### WHAT NEEDS TO BE DONE
In the material, reproduce the lines from the line containing "Describe the element at coordinates (907, 386)" up to and including the line containing "Action' button, which", changing "image size" to "frame size" and keeping everything else the same. Leave the pictures out.

### ENTRIES SHOWN
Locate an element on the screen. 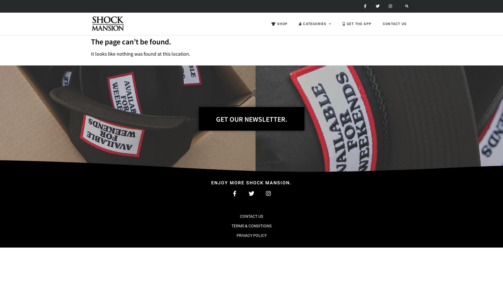  'Shop' is located at coordinates (282, 24).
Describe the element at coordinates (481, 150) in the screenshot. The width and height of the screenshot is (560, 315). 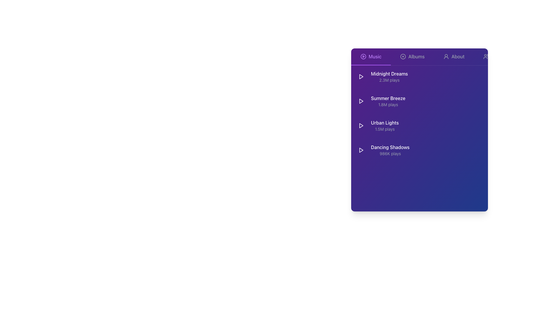
I see `the Ellipsis menu button located near the right edge of the 'Dancing Shadows' list item` at that location.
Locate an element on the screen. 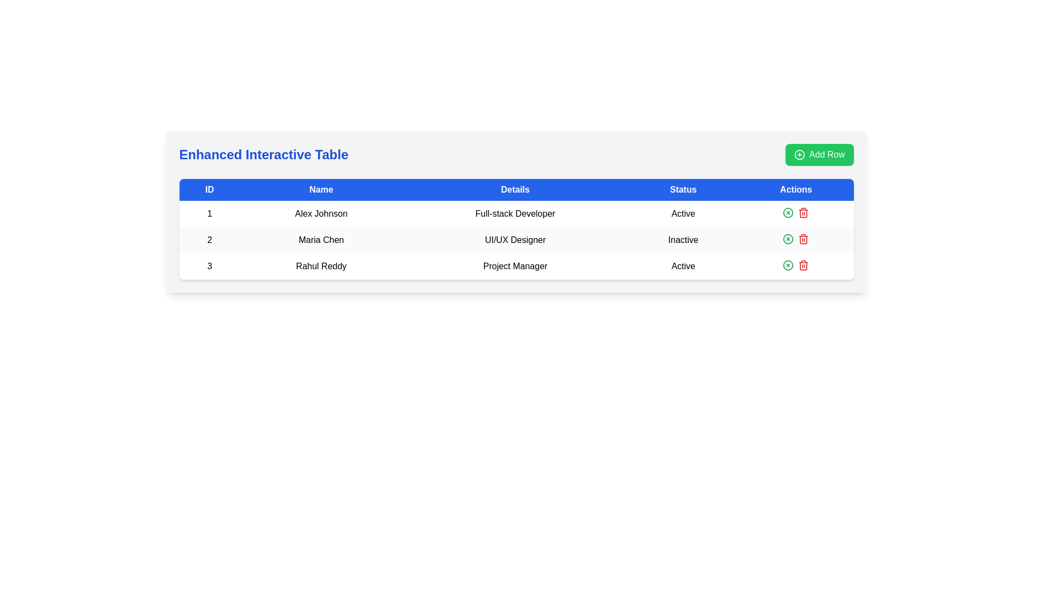 The width and height of the screenshot is (1051, 591). the first row of the table, which contains detailed information about a specific individual is located at coordinates (516, 213).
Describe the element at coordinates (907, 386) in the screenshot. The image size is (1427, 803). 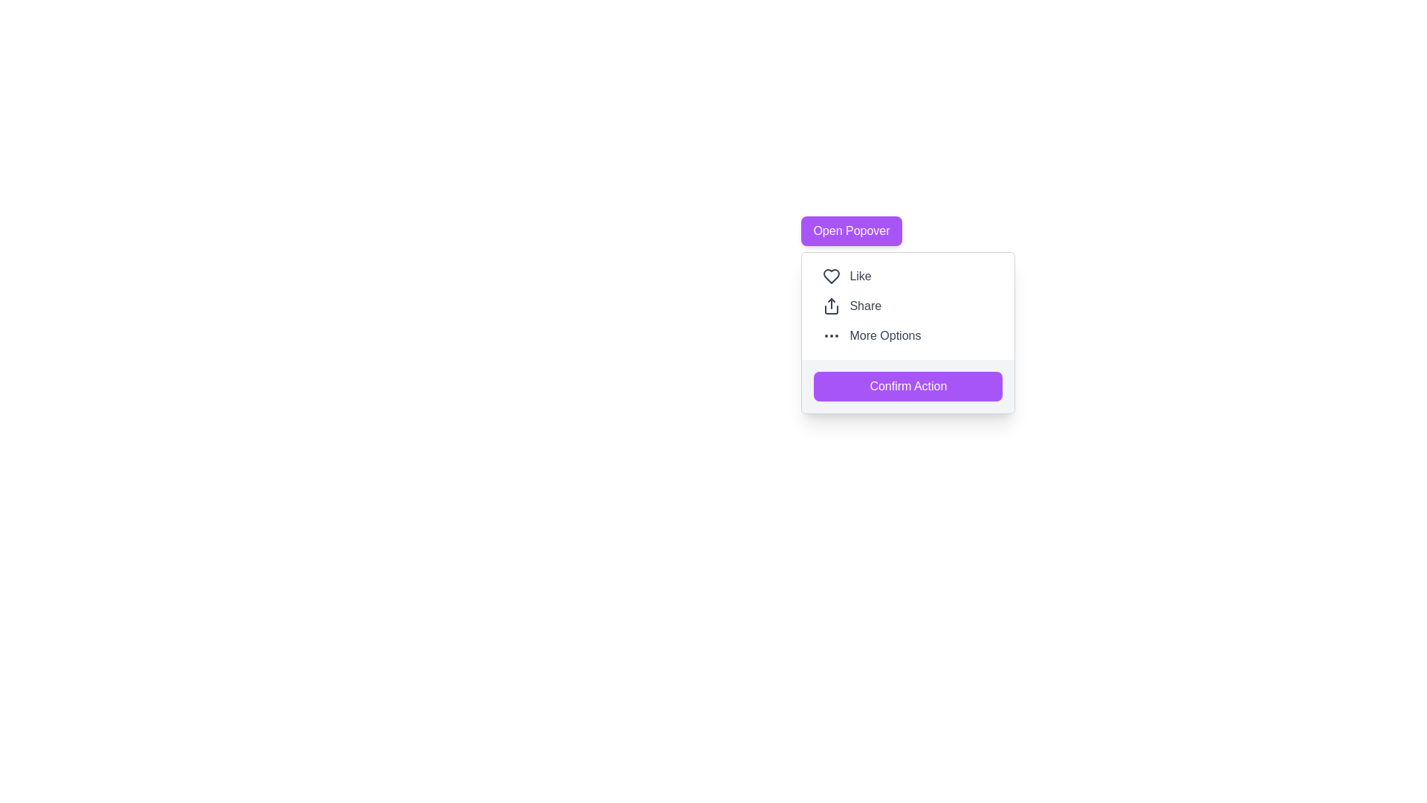
I see `the 'Confirm Action' button, which is a rectangular button with a vibrant purple background and white text, located at the bottom of the menu options` at that location.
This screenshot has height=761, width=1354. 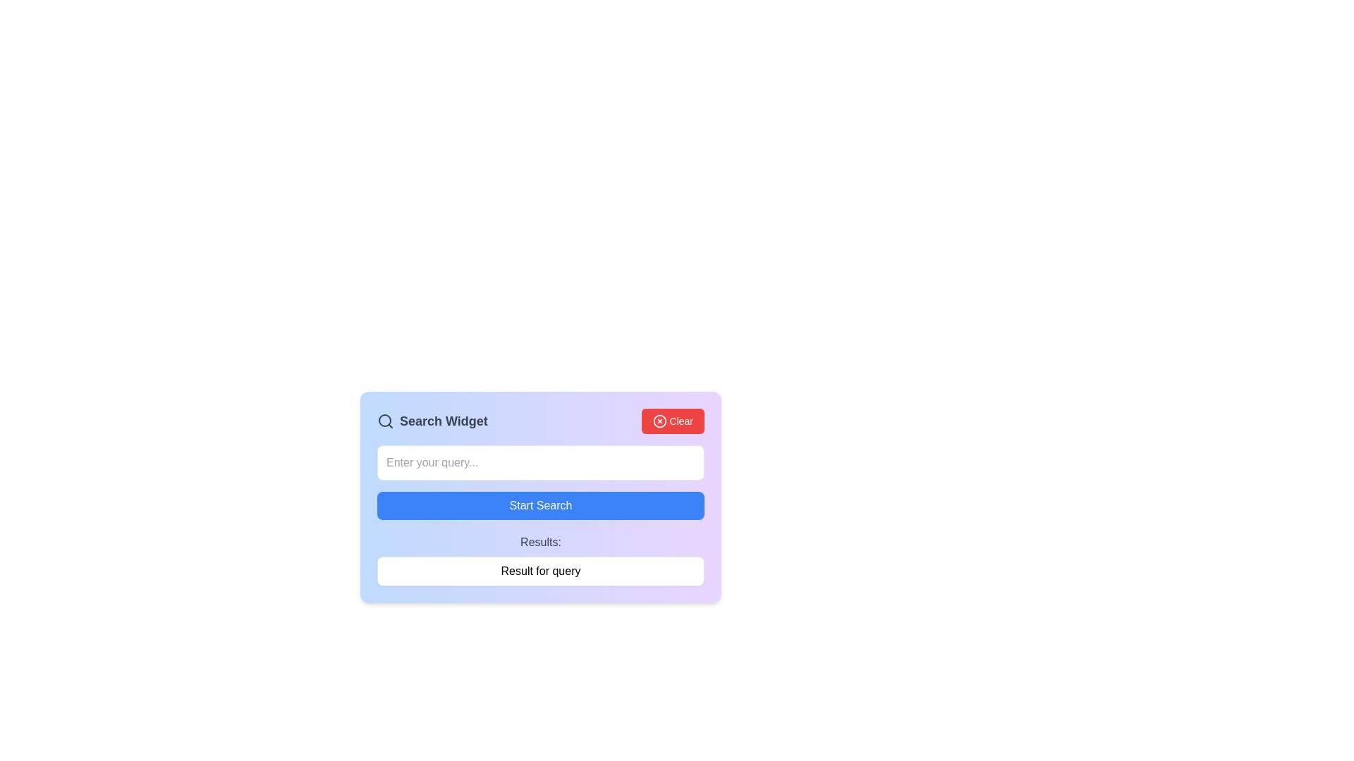 I want to click on the circular element representing the magnifying glass icon, which symbolizes search functionality in the 'Search Widget' header interface, so click(x=385, y=420).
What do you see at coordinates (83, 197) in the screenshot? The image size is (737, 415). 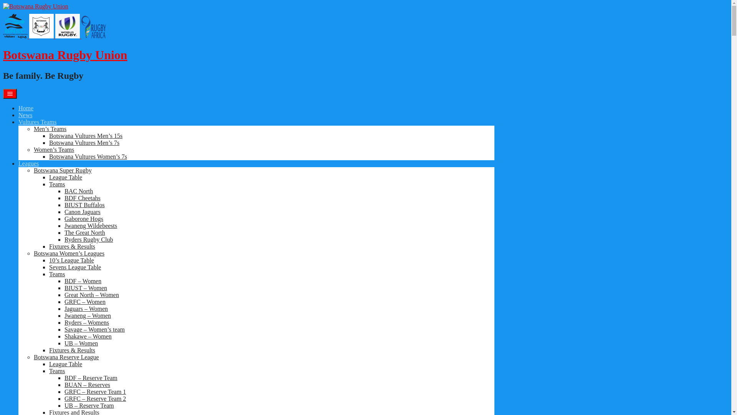 I see `'BDF Cheetahs'` at bounding box center [83, 197].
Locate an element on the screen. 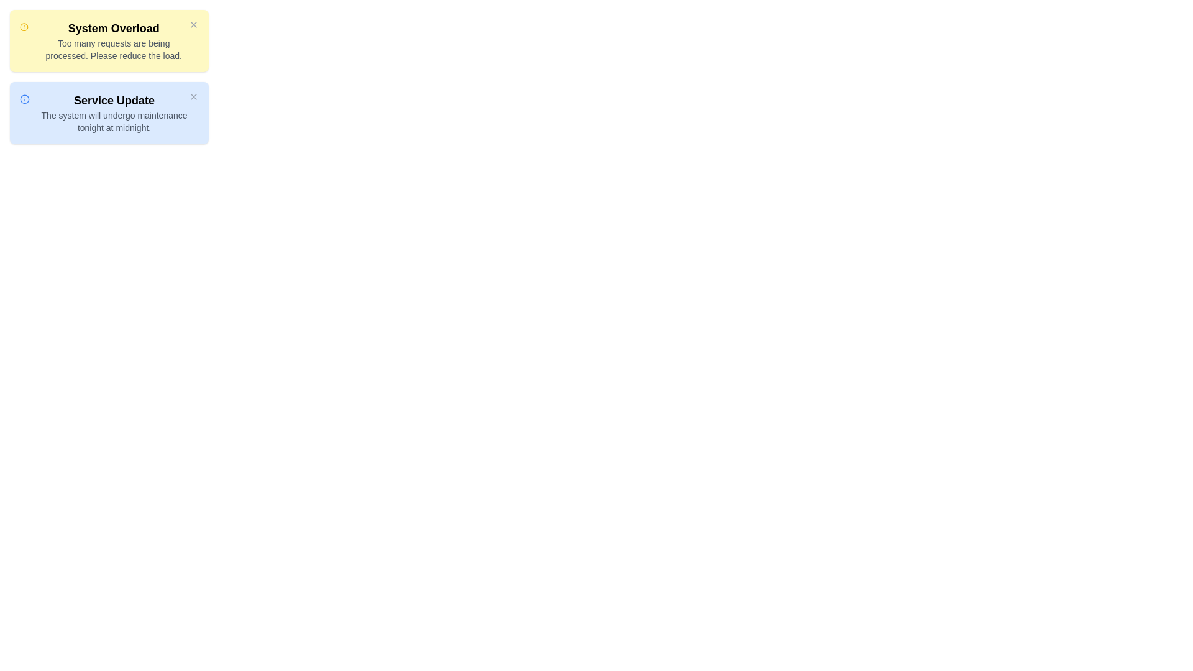 This screenshot has height=671, width=1193. information displayed in the text label that informs users about a system overload issue, located in the upper section of the interface within a yellow notification box is located at coordinates (114, 40).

### WRITTEN ANSWER
Describe the element at coordinates (907, 386) in the screenshot. The frame size is (1427, 803). 
I see `the 'Confirm Action' button, which is a rectangular button with a vibrant purple background and white text, located at the bottom of the menu options` at that location.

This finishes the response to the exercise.